Lange: Verstehen wir denn Walter Riester richtig, dass er so einen demografischen Faktor am Ende dann doch mittragen würde, wenn ihn die anderen Parteien alle wollen?
Mascher: Walter Riester hat eben erklärt, dass diese zwei Jahre Preissteigerungs-anpassung entsprechend der Preissteigerungsrate einen sehr langfristigen Effekt habe - das habe ich gerade versucht, kurz zu erklären, und dass wir darüber diskutieren müssen, was passiert, wenn dieser Effekt sich abschwächt und wir wieder Beitragssatz-Steigerungen über 20 Prozent hinaus bekommen. Wir haben jetzt einen Konsens - glaube ich - zwischen allen Parteien, dass wir Beitragssätze, die also hier 24,26,26 Prozent - wie die früheren Prognosen gesagt haben - , dass wir die alle miteinander nicht für generationengerecht oder für sozialverträglich halten.

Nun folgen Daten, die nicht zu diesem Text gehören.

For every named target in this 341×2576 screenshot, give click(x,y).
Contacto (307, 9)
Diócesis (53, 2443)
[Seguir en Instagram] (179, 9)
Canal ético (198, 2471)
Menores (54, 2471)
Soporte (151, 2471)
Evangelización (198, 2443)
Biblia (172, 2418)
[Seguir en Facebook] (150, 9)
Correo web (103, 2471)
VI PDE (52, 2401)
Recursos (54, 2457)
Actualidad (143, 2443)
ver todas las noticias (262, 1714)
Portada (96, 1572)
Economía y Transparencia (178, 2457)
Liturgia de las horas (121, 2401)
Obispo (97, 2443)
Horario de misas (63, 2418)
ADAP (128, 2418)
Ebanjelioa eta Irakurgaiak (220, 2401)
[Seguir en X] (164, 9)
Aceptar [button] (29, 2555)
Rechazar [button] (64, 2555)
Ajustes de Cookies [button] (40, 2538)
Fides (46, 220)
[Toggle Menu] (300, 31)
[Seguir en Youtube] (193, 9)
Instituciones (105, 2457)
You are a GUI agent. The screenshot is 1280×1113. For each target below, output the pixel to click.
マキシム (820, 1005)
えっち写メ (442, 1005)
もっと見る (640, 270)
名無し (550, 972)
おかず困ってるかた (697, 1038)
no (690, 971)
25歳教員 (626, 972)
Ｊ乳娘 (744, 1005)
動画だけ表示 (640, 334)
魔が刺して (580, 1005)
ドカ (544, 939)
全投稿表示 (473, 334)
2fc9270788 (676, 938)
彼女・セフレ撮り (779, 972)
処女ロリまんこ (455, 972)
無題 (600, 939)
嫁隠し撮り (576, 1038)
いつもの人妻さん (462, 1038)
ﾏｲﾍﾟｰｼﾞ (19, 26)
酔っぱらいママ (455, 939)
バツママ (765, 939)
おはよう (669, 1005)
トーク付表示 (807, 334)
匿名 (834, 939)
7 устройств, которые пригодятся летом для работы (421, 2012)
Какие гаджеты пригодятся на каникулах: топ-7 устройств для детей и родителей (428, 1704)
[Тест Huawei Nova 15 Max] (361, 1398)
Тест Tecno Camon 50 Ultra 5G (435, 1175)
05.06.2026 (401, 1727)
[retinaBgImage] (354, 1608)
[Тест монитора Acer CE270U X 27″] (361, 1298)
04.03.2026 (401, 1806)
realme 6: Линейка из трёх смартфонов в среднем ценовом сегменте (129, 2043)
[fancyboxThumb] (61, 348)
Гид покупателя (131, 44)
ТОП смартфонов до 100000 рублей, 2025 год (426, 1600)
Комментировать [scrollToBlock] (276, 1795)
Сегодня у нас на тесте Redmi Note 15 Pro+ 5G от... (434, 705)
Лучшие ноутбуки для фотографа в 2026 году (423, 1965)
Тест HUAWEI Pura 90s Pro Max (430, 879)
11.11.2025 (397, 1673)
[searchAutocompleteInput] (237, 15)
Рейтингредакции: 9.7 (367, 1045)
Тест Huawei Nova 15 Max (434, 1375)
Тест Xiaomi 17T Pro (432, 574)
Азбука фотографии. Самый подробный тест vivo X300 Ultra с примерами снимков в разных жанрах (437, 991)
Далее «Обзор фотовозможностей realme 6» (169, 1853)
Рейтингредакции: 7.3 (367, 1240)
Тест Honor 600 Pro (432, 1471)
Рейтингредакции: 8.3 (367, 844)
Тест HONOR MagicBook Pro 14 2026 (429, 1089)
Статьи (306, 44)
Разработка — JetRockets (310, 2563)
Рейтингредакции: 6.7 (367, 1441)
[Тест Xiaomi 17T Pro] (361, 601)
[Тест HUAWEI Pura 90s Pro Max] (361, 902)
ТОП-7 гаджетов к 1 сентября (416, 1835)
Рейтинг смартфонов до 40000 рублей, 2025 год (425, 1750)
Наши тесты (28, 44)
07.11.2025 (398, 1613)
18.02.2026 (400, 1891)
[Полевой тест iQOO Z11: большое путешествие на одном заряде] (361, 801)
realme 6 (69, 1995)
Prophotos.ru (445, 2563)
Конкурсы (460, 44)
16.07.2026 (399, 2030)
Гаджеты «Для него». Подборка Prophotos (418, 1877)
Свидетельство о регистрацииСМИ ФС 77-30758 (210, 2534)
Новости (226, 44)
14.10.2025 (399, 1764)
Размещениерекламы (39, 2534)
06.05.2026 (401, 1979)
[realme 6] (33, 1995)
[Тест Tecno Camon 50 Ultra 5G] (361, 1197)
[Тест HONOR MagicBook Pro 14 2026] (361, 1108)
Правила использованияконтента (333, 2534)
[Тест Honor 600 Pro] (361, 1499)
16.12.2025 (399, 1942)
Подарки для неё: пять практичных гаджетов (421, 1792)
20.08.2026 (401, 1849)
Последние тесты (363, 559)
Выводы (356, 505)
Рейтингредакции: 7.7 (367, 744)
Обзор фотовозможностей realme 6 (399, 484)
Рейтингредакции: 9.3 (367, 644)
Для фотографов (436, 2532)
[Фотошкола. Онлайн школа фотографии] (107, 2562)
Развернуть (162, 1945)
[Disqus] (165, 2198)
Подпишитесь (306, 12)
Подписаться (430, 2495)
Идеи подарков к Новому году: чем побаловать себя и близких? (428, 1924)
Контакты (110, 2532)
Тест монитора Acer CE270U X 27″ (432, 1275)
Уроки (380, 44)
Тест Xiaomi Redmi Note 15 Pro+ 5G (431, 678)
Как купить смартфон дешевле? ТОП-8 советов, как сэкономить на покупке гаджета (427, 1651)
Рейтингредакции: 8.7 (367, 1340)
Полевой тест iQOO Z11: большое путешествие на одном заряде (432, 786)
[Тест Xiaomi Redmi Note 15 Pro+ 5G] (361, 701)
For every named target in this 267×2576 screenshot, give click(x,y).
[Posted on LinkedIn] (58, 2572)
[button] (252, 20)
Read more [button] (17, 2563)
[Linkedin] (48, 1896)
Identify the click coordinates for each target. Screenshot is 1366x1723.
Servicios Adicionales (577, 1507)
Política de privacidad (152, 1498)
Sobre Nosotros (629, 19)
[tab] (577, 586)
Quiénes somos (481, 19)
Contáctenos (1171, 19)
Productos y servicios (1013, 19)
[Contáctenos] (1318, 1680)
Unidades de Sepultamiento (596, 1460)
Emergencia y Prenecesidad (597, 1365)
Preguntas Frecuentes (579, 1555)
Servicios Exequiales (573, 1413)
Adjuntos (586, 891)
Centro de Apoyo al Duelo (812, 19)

Lange: Frau Mascher, von Seiten der Wirtschaft ist in den letzten Tagen wieder gefordert worden, die gesetzlichen Renten langfristig auf eine Basisversorgung zurückzuführen und alles andere der privaten Altersvorsorge zu überlassen. Wie stehen denn nach Ihrem Eindruck die Oppositionsparteien zu solchen Forderungen? Spielen die in den Gesprächen jetzt eine Rolle?
Mascher: Also, sie haben gestern keine Rolle gespielt. Bei der CDU/CSU spielen sie auch - was die Mehrheitsmeinung von CDU/CSU betrifft, insbesondere auch bei der CSU - keine Rolle. Bei der FDP gibt es Äußerungen in diese Richtung.
Lange: Die CSU hat für die private Zusatzversorgung eine ‚Teilkapitalisierung' ins Gespräch gebracht. Welche Chancen geben Sie diesem Modell?
Mascher: Das ist das, was der Arbeitsminister insbesondere mit dem Aufbau einer zusätzlichen kapitalgedeckten Altersvorsorge will, wo er sich ja auch in der SPD sehr engagiert hat und auch durchgesetzt hat. Die Frage wird sein, wieviele Mittel wir zur Verfügung haben, um dann für diejenigen, die wenig Einkommen haben, für junge Familien, die ganz knapp mit ihren Finanzmitteln sind, wie wir das fördern können, und denen das auch ermöglichen, die das bisher nicht machen konnten.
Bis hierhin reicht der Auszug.